(Saved data entries)
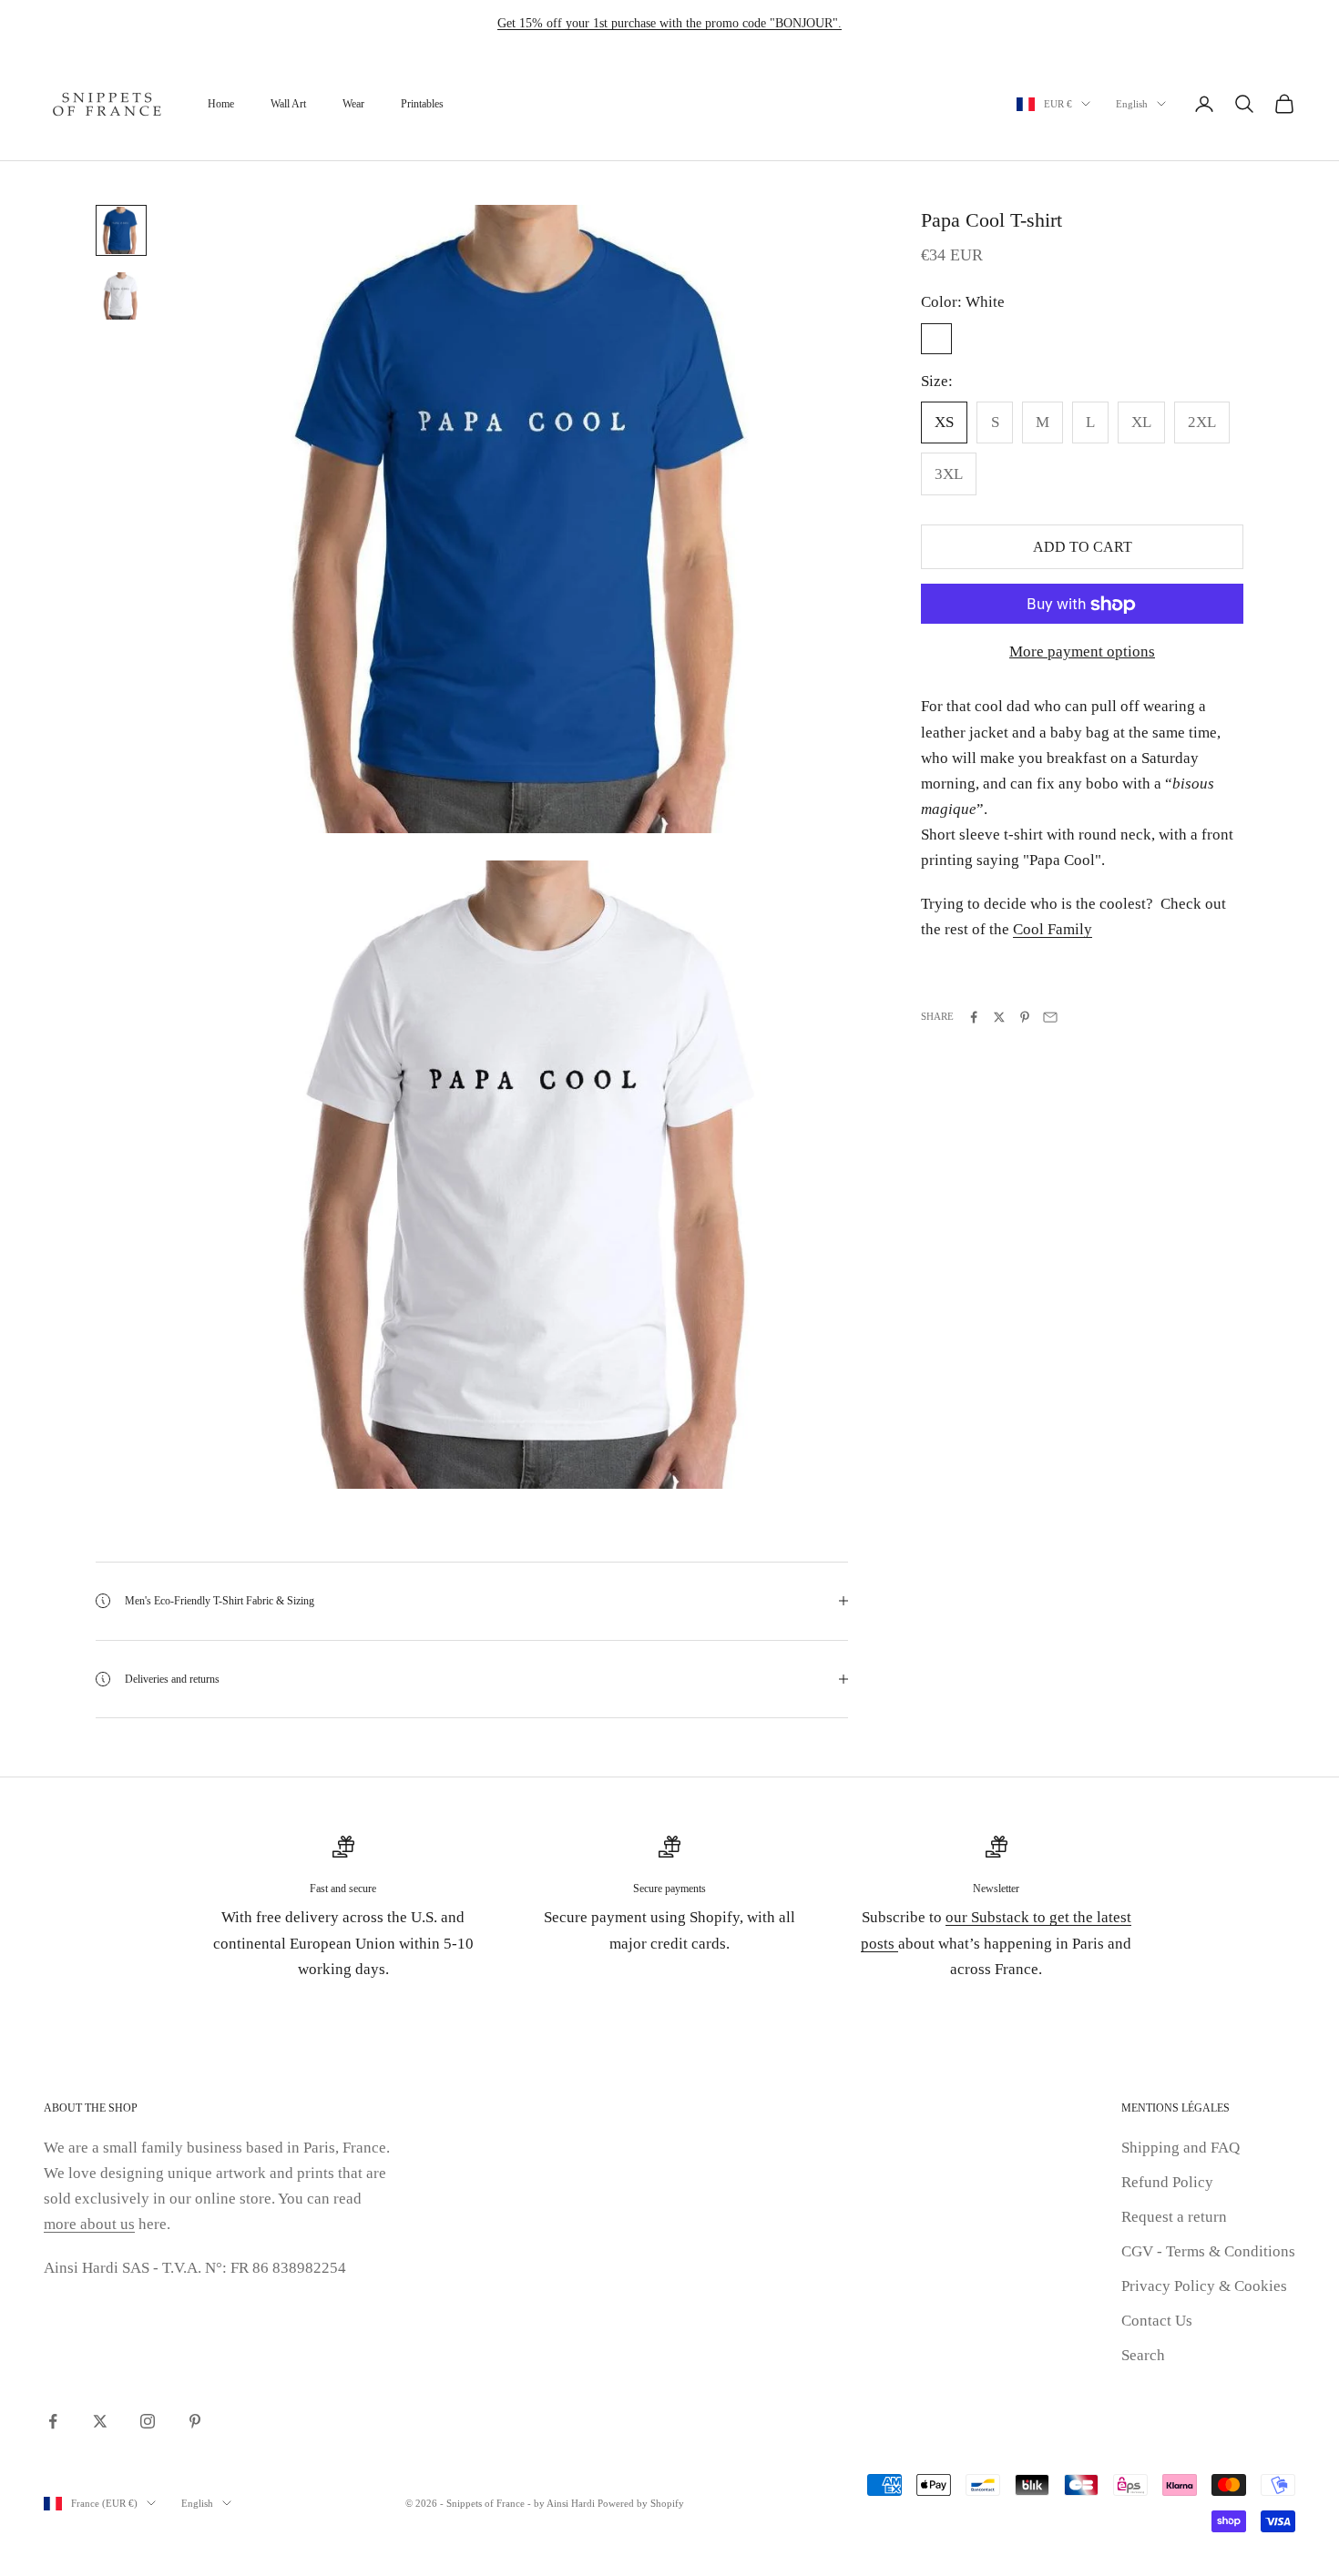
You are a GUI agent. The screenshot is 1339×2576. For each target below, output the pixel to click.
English (1132, 103)
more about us (89, 2224)
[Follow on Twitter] (100, 2421)
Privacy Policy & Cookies (1204, 2286)
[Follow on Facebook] (53, 2421)
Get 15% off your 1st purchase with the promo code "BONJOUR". (669, 23)
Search (1143, 2355)
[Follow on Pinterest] (195, 2421)
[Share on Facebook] (973, 1017)
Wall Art (288, 103)
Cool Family (1052, 929)
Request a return (1174, 2216)
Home (221, 103)
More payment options (1082, 652)
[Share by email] (1050, 1017)
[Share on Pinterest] (1024, 1017)
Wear (353, 103)
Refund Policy (1167, 2182)
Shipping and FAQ (1180, 2147)
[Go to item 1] (121, 230)
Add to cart (1082, 547)
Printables (422, 103)
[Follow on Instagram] (147, 2421)
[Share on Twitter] (999, 1017)
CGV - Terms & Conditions (1208, 2251)
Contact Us (1156, 2320)
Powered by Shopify (641, 2503)
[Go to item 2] (121, 295)
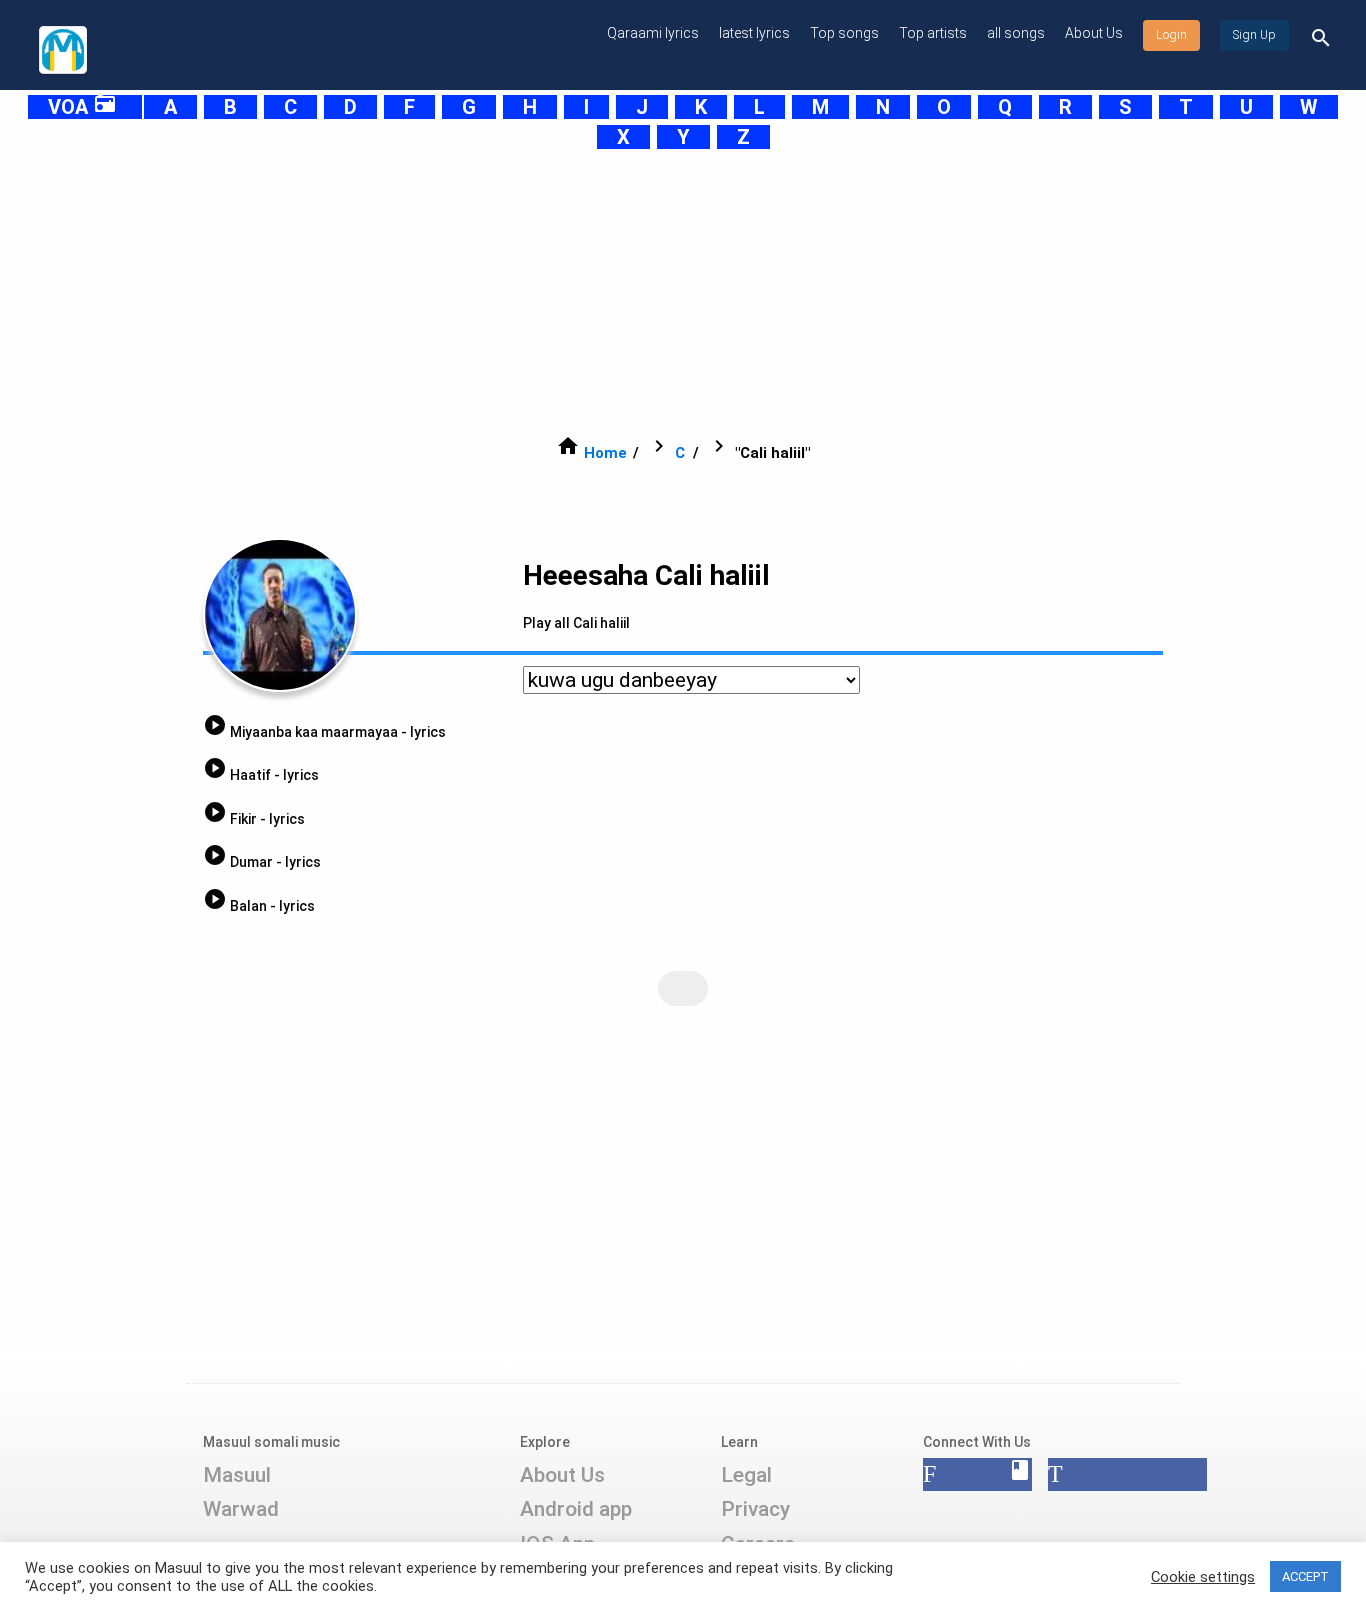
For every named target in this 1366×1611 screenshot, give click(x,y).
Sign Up (1254, 35)
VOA (82, 107)
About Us (1094, 33)
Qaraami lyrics (653, 33)
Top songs (844, 33)
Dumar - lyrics (262, 862)
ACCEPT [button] (1305, 1576)
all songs (1016, 33)
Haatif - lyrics (261, 775)
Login (1171, 35)
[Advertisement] (633, 292)
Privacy (755, 1509)
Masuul (237, 1475)
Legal (746, 1475)
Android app (576, 1509)
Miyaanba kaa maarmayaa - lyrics (324, 732)
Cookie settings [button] (1203, 1577)
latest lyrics (754, 33)
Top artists (933, 33)
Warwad (241, 1509)
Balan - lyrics (259, 906)
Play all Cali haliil (576, 623)
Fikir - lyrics (254, 819)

> [REQUIREMENT] The response is to contain exactly the lines from the beginning of the data through the line containing "Refund Policy (1167, 2182)", both ends included, and nothing else; omit the pictures.

> [REPLY TO THE EXERCISE]
You are a GUI agent. The screenshot is 1339×2576. For each target below, output the pixel to click.
English (1132, 103)
more about us (89, 2224)
[Follow on Twitter] (100, 2421)
Privacy Policy & Cookies (1204, 2286)
[Follow on Facebook] (53, 2421)
Get 15% off your 1st purchase with the promo code "BONJOUR". (669, 23)
Search (1143, 2355)
[Follow on Pinterest] (195, 2421)
[Share on Facebook] (973, 1017)
Wall Art (288, 103)
Cool Family (1052, 929)
Request a return (1174, 2216)
Home (221, 103)
More payment options (1082, 652)
[Share by email] (1050, 1017)
[Share on Pinterest] (1024, 1017)
Wear (353, 103)
Refund Policy (1167, 2182)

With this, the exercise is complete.